Je crains fort qu’aucun commentaire ne soit bien nécessaire. Le monde dans lequel nous vivons est celui-là. C’est celui de Sarkozy. C’est celui de Strauss-Kahn, sans qu’aucune différence ne puisse être faite entre les deux. L’article ci-dessous est tiré du magazine Challenges, propriété du groupe Le Nouvel Observateur, dirigé jusqu’à son départ vers Europe 1 et Lagardère, marchand d’armes, par Denis Olivennes. Bienvenue dans ce monde tellement meilleur qu’on ne sait plus quoi dire.
Le 20 décembre 2010. L’an dernier, Total, Danone ou encore Suez n’ont pas payé l’impôt sur les sociétés, essentiellement grâce aux niches fiscales.
En France, l’impôt sur les sociétés (IS) est fixé à 33%, et 15% pour les entreprises réalisant un chiffre d’affaires inférieur à 7,6 millions d’euros. En théorie. Car dans la pratique, ces taux sont largement contournés. Une enquête du Journal du dimanche publiée dimanche 19 décembre conclut qu’«une entreprise du CAC 40 sur quatre n’a pas payé d’impôt sur les sociétés l’an dernier ».
En 2009, malgré un bénéfice de plus de 8 milliards d’euros, Total n’a pas payé un centime d’IS en France. Idem pour Danone, Suez, Essilor, Saint-Gobain et Schneider. Ces sociétés ont toutes payé cet impôt à l’étranger: près de 8 milliards pour Total, 433 millions pour Schneider, 424 millions pour Danone…
« Un impôt de chagrin »
Les causes diffèrent selon les sociétés. Pour Total, c’est parce que ses activités françaises, les raffineries, sont en perte. De son côté, « Danone déduit la facture de ses emprunts contractés pour acquérir Numico en 2007 », selon le JDD, profitant de ce que l’on appelle dans le code des impôts de la « déductibilité des intérêts ».
Il n’y a dans cet état de fait rien d’illégal.

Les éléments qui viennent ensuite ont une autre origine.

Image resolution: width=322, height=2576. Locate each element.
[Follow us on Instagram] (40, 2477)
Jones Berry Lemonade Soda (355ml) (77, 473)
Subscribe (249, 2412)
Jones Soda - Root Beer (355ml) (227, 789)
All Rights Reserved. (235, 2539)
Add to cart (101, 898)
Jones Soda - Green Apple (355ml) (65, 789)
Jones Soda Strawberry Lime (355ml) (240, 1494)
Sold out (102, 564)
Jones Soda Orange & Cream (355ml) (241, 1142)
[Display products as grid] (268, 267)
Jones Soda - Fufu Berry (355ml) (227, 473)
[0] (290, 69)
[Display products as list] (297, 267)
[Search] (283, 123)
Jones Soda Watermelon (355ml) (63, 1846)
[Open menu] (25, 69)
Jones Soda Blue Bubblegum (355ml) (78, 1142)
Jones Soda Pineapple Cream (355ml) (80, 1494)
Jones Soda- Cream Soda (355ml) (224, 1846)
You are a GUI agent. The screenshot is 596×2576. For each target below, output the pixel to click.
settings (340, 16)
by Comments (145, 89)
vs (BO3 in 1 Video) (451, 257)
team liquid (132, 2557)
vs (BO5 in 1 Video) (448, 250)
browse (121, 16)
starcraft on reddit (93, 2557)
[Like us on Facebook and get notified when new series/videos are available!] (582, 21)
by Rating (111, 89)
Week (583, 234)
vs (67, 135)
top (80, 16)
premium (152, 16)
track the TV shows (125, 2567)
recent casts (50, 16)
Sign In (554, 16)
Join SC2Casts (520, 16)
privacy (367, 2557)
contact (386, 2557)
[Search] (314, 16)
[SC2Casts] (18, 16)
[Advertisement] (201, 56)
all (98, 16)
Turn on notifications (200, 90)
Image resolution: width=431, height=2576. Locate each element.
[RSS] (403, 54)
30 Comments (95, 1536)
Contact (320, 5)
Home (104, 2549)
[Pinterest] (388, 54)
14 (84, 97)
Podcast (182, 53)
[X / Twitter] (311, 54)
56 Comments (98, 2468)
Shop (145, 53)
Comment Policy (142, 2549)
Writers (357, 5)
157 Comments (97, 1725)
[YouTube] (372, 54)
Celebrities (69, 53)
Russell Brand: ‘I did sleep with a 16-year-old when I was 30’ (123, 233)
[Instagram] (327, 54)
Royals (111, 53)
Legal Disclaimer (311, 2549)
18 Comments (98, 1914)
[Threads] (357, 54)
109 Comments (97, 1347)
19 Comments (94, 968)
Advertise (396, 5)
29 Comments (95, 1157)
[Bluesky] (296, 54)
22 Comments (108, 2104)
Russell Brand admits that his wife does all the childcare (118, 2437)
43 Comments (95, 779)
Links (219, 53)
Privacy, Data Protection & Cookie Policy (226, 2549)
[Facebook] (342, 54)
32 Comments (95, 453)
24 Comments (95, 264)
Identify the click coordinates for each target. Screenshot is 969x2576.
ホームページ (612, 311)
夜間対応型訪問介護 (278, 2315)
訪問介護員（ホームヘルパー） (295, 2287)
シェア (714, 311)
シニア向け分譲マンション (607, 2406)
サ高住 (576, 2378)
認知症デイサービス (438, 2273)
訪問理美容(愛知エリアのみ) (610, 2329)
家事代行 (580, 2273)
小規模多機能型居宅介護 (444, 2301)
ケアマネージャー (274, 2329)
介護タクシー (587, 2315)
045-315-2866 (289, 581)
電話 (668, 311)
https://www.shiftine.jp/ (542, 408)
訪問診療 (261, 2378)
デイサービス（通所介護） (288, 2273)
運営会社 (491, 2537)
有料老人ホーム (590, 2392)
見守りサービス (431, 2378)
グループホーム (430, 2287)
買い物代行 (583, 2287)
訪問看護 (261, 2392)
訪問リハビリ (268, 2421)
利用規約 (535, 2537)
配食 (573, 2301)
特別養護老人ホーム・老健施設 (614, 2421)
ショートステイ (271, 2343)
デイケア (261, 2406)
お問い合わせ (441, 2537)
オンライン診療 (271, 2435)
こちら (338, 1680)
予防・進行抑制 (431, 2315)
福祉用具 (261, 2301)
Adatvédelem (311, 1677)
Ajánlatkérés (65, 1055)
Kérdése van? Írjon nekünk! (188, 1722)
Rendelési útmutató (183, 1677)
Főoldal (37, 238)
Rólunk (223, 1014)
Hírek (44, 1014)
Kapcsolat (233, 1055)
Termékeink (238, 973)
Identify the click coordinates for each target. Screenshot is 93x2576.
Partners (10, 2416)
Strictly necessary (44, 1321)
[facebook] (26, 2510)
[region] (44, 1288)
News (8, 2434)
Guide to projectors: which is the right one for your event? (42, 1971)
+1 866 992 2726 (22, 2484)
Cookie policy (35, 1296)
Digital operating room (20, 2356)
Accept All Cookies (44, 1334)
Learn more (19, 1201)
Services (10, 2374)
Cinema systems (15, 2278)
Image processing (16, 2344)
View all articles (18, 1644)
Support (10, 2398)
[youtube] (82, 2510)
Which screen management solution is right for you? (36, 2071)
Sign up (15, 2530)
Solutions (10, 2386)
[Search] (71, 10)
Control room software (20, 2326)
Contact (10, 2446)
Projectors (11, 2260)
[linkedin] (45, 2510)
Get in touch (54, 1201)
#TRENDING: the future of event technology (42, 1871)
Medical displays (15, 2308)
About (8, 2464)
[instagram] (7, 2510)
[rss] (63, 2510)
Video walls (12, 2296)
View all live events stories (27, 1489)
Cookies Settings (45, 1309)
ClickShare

Si la crise a diminué les bénéfices, donc l’IS, les grandes entreprises françaises profitent surtout des diverses dispositions fiscales qui permettent de multiples exonérations: le report illimité des pertes, le régime fille-mère, le crédit impôt-recherche, la « niche Copé »… L’impôt sur les sociétés est devenu « un impôt de chagrin » selon le ministre du Budget François Baroin, cité par le journal.
Le CAC imposé à 8% en moyenne
Un rapport du Conseil des prélèvements obligatoires publié en octobre indique que les entreprises du CAC 40 sont imposées en moyenne, au titre de l’IS, à 8%, tandis que les PME le sont à 22%, ces dernières n’ayant pas les moyens des grands groupes en matière d’optimisation fiscale. Ce rapport précise que les économies réalisées par les entreprises grâce aux dérogations fiscales représentaient 66,3 milliards d’euros en 2009, contre seulement 18,5 milliards en 2005.
Dans un contre-rapport publié le 30 novembre, le Medef expliquait que ces niches fiscales, qui se multiplient depuis huit ans, étaient la compensation nécessaire pour les entreprises à une imposition parmi les plus élevées d’Europe.